++++ Provided data ++++
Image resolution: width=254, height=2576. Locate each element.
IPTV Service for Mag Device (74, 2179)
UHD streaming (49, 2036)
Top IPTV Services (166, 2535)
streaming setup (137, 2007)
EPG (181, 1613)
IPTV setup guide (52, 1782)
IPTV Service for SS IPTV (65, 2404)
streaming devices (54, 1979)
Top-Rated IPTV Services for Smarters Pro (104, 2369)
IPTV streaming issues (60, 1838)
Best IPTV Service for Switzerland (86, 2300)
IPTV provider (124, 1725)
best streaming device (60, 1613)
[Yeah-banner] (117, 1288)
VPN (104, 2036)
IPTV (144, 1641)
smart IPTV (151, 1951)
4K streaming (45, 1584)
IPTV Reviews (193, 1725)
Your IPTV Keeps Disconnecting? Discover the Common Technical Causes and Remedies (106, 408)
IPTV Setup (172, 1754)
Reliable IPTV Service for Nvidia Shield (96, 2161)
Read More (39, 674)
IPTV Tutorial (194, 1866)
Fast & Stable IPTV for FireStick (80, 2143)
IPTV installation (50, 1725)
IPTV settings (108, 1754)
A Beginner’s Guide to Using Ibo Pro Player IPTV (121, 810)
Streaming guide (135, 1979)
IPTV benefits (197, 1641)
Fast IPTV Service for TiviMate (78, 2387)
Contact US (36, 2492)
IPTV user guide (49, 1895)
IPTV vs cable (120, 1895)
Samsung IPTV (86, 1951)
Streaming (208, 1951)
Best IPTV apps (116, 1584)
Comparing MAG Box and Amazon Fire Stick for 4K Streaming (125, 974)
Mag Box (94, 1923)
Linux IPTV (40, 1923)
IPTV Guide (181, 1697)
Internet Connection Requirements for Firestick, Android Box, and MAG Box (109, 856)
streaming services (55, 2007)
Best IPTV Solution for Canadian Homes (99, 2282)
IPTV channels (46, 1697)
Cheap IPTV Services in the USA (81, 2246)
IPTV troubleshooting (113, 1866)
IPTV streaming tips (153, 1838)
++++
■ What needs to be done:
Look through the entries and return every line where "Fast" appears.

■ Solution to this problem:
Fast & Stable IPTV for FireStick (80, 2143)
Fast IPTV Service for TiviMate (78, 2387)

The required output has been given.